Thursday night, when Karen had come in crying, Danny had been ready to beat Evan to death with a fucking baseball bat, damn the consequences. For her sake he’d kept his cool. Said soothing things. Put her to bed and crawled in beside her, stroking her hair until she fell asleep.
Then he’d turned to face the red glow of the alarm clock and imagined shooting his childhood friend in the face.
No, not imagined – planned. Figured out how to do it. Funny, all that time spent trying to find a loophole and he’d never really considered the most direct option, the one Evan would have come to first. But he considered it that night.
That night, a dark alley and a pistol with a grip-taped handle seemed like the answer.

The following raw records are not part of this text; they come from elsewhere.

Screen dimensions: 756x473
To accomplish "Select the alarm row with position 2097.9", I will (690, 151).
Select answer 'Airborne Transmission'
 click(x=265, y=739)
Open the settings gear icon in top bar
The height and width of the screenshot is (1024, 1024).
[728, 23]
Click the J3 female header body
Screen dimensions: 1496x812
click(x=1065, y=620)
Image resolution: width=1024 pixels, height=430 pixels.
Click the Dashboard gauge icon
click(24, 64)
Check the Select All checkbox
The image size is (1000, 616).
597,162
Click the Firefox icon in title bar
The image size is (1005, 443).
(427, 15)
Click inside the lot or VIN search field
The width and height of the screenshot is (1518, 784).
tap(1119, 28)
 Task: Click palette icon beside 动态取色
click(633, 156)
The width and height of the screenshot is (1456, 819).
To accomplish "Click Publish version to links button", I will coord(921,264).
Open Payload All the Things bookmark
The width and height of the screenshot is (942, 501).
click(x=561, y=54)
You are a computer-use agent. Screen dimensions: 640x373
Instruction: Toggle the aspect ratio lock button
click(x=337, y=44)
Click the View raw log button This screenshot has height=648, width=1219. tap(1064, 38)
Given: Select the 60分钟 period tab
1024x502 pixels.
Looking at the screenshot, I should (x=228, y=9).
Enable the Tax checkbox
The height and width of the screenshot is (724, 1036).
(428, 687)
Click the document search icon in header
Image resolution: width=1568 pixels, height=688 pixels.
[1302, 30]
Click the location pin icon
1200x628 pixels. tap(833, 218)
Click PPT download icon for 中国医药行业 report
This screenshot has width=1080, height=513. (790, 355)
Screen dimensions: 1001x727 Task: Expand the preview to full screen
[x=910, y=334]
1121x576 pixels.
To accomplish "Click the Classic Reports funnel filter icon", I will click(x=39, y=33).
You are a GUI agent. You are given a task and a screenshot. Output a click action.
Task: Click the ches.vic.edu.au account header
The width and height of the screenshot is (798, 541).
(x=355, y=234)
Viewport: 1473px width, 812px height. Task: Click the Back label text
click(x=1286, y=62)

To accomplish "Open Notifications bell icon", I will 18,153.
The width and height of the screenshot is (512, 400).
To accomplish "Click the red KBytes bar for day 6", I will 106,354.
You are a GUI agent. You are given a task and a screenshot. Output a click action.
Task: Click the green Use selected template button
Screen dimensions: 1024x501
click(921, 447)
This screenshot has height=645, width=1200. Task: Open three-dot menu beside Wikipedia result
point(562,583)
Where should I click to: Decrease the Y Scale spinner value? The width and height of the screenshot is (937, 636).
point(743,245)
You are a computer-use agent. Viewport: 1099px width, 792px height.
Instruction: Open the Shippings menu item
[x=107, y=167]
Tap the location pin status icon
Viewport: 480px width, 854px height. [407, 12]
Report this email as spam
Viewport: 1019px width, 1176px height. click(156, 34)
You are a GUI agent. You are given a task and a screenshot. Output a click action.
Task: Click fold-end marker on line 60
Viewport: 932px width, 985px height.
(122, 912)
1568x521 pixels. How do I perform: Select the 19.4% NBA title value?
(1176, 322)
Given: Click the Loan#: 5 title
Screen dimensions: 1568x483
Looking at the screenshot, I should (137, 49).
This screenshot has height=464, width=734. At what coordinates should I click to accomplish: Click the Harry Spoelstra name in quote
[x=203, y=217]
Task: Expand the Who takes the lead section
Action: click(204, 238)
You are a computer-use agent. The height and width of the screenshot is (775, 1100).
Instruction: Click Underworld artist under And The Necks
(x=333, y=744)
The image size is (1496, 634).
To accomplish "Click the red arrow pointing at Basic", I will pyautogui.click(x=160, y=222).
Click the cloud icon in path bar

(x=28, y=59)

But by morning he’d known better. The last time he’d held a gun he’d been thirteen, wilding with a rust-spotted piece Joey Biggs had snuck from under the sweaters in his dad’s closet. They’d strutted the alleys popping at crows and beer cans and the occasional factory window. Kid’s stuff a thousand miles from pointing at a human being and pulling the trigger. From watching Evan’s head explode.
And in truth, it didn’t matter. Because once he got past the anger and actually thought about things, killing Evan wasn’t an out anyway. The moment the cops found his body, Detective Sean Nolan would look up from his desk and wonder who might want to be rid of Evan McGann. About five seconds later squad cars would be rolling up to their condo, and the rest would just be foreplay to the fucking Danny would take. No, killing Evan wasn’t an out.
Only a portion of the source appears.